I finally found this similar question 我终于找到了类似的问题
In my case the solution is: 就我而言, 解决方案是:
template <typename T>
std::ostream& operator << (std::ostream& os,
typename MyClass<T>::TABLE const& table)
{
for (int i=0; i < table.size(); ++i)
os << table[i] <<',';
return os;
}
UPDATE: As @ArneMertz pointed out, the above function does not work. 更新:正如@ArneMertz所指出的,上述功能不起作用。
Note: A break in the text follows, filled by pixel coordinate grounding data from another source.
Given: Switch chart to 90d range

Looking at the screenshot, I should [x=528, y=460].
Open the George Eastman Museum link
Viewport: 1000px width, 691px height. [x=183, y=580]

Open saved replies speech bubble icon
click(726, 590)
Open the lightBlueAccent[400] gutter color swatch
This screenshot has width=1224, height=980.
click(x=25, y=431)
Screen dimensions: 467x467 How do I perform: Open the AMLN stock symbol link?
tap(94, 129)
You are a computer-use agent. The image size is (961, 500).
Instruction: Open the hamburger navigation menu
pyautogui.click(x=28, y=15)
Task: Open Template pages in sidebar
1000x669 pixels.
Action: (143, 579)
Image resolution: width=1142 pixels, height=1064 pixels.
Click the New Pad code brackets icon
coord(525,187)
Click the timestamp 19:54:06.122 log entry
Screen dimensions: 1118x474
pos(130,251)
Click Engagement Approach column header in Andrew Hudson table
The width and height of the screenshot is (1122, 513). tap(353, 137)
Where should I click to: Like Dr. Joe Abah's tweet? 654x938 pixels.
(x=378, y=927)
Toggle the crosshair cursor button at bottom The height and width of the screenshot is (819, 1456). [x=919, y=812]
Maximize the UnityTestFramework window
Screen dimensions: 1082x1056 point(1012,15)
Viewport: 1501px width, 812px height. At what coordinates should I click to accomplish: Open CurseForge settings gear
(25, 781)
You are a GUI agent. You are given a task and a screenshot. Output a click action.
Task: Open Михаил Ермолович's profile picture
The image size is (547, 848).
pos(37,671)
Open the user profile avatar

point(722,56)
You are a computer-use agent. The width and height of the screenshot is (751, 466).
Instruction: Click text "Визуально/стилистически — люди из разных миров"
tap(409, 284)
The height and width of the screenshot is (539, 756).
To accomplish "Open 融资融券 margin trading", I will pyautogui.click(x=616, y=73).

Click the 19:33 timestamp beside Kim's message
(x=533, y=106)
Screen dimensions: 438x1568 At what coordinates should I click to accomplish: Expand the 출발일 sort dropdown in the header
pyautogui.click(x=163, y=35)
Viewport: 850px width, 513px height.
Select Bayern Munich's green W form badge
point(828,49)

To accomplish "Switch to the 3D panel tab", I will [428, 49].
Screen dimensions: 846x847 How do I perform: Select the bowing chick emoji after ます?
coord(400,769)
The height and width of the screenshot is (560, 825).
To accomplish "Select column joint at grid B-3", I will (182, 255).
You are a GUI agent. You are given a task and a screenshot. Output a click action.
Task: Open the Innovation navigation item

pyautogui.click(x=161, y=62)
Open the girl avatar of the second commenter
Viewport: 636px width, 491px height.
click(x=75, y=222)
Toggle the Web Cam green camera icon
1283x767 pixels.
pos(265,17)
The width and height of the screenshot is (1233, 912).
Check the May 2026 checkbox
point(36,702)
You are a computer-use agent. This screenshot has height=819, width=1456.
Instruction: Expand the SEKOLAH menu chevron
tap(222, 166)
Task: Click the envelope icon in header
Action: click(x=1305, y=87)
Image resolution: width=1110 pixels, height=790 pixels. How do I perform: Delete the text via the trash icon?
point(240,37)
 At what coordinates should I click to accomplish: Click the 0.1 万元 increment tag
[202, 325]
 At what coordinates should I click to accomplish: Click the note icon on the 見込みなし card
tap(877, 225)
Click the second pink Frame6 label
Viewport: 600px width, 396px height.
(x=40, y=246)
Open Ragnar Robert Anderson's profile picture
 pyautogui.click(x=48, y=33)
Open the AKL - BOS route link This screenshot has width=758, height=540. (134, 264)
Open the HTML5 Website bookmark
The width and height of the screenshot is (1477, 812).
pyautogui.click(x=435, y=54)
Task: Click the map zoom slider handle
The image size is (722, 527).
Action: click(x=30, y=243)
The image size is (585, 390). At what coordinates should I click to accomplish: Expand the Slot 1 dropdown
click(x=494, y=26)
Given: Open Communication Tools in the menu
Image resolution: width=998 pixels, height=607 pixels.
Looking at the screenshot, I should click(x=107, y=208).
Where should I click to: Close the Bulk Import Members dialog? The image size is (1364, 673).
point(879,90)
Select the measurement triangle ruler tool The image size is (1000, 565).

Below is the complete code I have tested: 以下是我测试过的完整代码:
#include <ostream>
#include <boost/dynamic_bitset.hpp>
template <typename T>
class MyClass
{
public:
typedef boost::dynamic_bitset<> BoolTable;
typedef std::vector<T> MsgTable;
BoolTable b_;
MsgTable m_;
const BoolTable& getB() const { return b_; }
const MsgTable & getM() const { return m_; }
};
template <typename T>
std::ostream& operator << (std::ostream& os,
typename MyClass<T>::TABLE const& table)
{
for (int i=0; i < table.size(); ++i)
os << table[i] <<',';
return os;
}
template <typename T>
std::ostream& operator << (std::ostream& os, const MyClass<T>& mc)
{
os <<"Bool: "<< mc.getB() <<'\n'; // <-- this line is OK because it
os <<"Msg: "<< mc.getM() <<'\n'; //uses boost operator<<
return os;
}
and the main
function: 和main
功能:
#include <iostream>
int main()
{
MyClass<int> var;
var.b_.push_back(true);
var.b_.push_back(false);
var.b_.push_back(true);
var.m_.push_back(23);
var.m_.push_back(24);
var.m_.push_back(25);
std::cout << var;
}
I believe you are confusing something. 我相信您会感到困惑。 The typename is just to be able to seperate it from the other template-parameters. 类型名称只是为了能够将其与其他模板参数分开。 Try to rename it to 尝试将其重命名为
template <typename OS, typename MSG, typename MSGTable>
OS& operator << (OS& os, const MSGTable& table) const{}
and then use it like an object. 然后像一个对象一样使用它。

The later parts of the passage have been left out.